* **WHAT YOU NEED TO DO**
Among the lines below, a stretch begins at the one with "43 (834, 371)" and ends at the one with "28 (1601, 341)". Repeat that stretch exactly, ends included.
(RECORD EXTRACTS)
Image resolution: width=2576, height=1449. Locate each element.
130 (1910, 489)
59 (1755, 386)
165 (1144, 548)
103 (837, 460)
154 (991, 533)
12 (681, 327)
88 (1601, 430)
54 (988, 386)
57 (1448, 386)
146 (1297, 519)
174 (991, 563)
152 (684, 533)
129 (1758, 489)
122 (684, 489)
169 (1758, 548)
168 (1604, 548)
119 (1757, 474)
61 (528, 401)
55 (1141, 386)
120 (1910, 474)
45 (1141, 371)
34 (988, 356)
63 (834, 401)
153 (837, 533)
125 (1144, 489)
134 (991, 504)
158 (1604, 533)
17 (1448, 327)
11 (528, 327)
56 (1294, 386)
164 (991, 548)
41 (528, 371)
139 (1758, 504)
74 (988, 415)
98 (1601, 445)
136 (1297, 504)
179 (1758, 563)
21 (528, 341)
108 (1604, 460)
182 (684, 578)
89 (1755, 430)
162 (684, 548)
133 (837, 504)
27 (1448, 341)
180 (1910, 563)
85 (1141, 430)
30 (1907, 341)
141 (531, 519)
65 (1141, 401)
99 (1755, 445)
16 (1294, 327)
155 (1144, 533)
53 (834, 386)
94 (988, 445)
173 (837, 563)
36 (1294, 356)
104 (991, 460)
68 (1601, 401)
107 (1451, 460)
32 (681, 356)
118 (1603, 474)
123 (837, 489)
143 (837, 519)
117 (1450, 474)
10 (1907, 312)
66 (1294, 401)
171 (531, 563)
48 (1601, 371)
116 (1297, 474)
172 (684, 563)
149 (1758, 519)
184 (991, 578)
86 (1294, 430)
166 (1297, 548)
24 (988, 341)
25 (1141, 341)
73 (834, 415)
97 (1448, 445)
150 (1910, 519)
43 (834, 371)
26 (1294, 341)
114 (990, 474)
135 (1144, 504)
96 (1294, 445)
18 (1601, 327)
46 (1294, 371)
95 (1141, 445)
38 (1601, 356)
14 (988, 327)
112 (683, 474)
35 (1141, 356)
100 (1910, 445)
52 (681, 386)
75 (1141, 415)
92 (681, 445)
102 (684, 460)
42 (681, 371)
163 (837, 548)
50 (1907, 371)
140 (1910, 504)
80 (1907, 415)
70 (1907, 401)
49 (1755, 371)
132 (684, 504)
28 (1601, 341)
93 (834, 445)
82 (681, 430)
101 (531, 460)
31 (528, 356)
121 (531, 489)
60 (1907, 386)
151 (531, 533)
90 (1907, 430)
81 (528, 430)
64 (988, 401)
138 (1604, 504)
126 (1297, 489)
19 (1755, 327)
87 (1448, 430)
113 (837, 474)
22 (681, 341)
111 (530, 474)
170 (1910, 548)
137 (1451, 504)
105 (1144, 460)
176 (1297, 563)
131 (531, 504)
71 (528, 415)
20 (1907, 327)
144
(End RECORD EXTRACTS)
* **RESPONSE TO THE TASK**
43 (834, 371)
26 (1294, 341)
114 (990, 474)
135 (1144, 504)
96 (1294, 445)
18 (1601, 327)
46 (1294, 371)
95 (1141, 445)
38 (1601, 356)
14 (988, 327)
112 (683, 474)
35 (1141, 356)
100 (1910, 445)
52 (681, 386)
75 (1141, 415)
92 (681, 445)
102 (684, 460)
42 (681, 371)
163 (837, 548)
50 (1907, 371)
140 (1910, 504)
80 (1907, 415)
70 (1907, 401)
49 (1755, 371)
132 (684, 504)
28 (1601, 341)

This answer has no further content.